Participants will wear the glasses every morning for one hour. When the light reaches the brain, it triggers neurotransmitters in the brain to shut off the production of melatonin, a hormone that influences sleep, and increase cortisol levels, a hormone that helps us wake.

Researchers will use actigraphy to measure the amount of time participants sleep and to track how often they wake throughout the night.

The treatment, Dean says, may be a better alternative to sleep medication, which can have numerous side effects.

Light plays a major role in keeping our circadian rhythms stable. The less sunlight a person receives, the more likely they are to have depressed biorhythms, she says, noting that an offset rhythm can cause a person to wake too early or have difficulty falling asleep.

People who live near the equator should have few concerns about receiving enough sunlight. But for those in northern climates, particularly during winter months when days are short, Dean stresses that attaining an adequate amount of light is an issue.

Lighting in the home can be a concern as well, says Dean, who when visiting participants’ homes found that “the amount of light in some of the houses is often like they’re living in a cave.”

Throughout the study, researchers will record the amount of light in participants’ homes to evaluate the influence of light on sleep and wakefulness.

To ensure participants aren’t getting an unwanted dose of light, researchers encourage all light, including that from bedroom televisions, be shut off at night.
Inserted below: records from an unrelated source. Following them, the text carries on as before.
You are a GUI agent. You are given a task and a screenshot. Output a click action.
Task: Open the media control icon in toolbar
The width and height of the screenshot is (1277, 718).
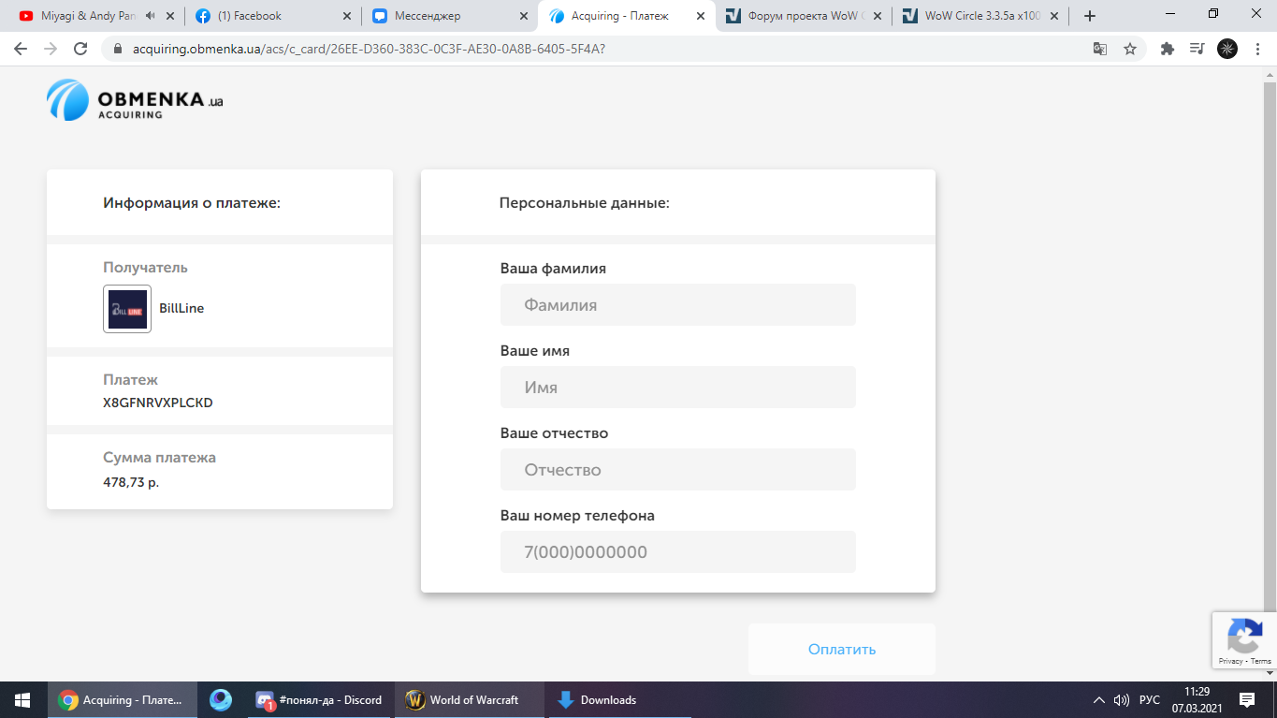click(x=1197, y=49)
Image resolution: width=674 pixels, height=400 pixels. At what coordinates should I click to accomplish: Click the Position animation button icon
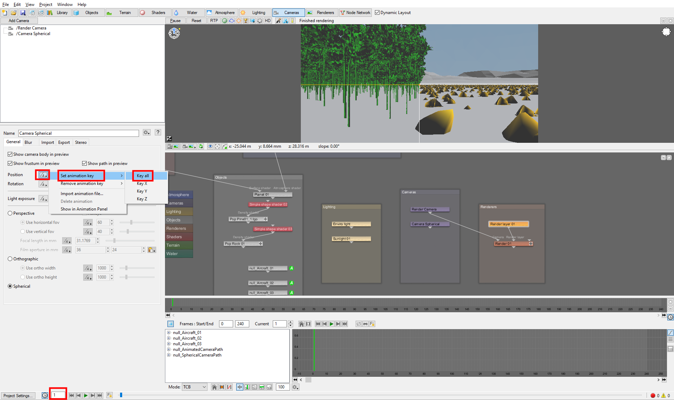coord(43,175)
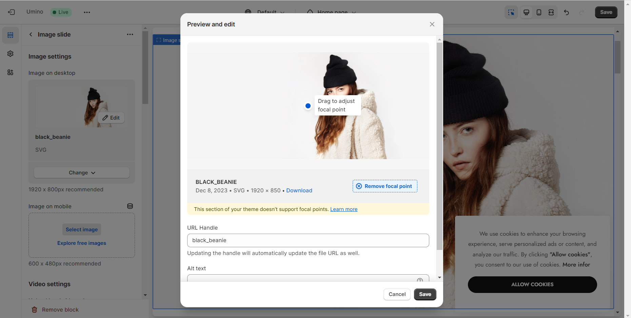Open the App embeds icon
631x318 pixels.
11,72
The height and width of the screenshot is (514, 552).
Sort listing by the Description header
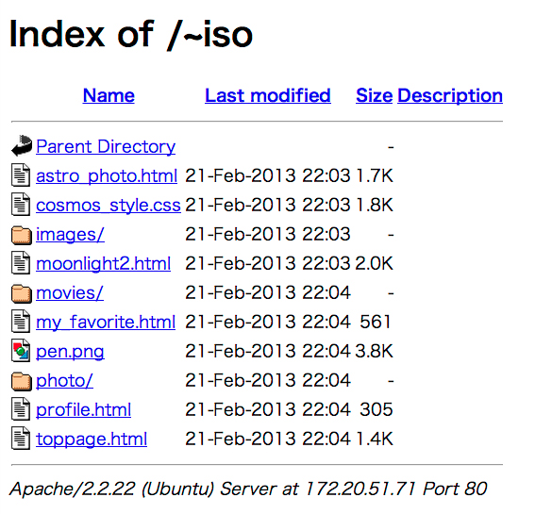450,95
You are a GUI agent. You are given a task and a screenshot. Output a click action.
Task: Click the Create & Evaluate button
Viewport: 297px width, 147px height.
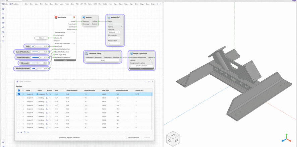pos(141,66)
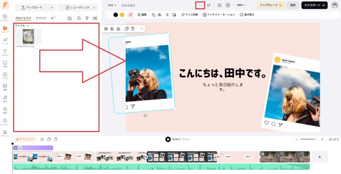341x174 pixels.
Task: Open the layers icon in floating toolbar
Action: [106, 29]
The bed will also be restricted at all times to only sleep and sex, eliminating activities such as reading or surfing the Internet.

“What happens when you perform these activities is you start sending signals to the brain that the bed is for everything, when the bed should really only be for sleep,” says Dean.
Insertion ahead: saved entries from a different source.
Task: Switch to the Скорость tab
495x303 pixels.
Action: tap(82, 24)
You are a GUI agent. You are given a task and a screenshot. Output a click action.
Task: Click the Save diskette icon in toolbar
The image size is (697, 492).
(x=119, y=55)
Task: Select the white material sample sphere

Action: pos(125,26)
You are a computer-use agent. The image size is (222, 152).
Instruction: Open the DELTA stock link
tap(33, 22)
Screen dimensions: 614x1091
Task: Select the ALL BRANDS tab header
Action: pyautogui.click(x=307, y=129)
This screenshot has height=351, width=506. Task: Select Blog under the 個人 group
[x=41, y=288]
Co-investigators on the study include Suzanne Dickerson, PhD, professor and chair of the Department of Behavioral Health and Clinical Sciences, and Carla Jungquist, assistant professor, both in the UB School of Nursing; Michael Perlis, PhD, associate professor of psychiatry and director of the Behavioral Sleep Medicine Program at the University of Pennsylvania; and Kenneth Wright, PhD, professor in the University of Colorado Department of Integrative Physiology.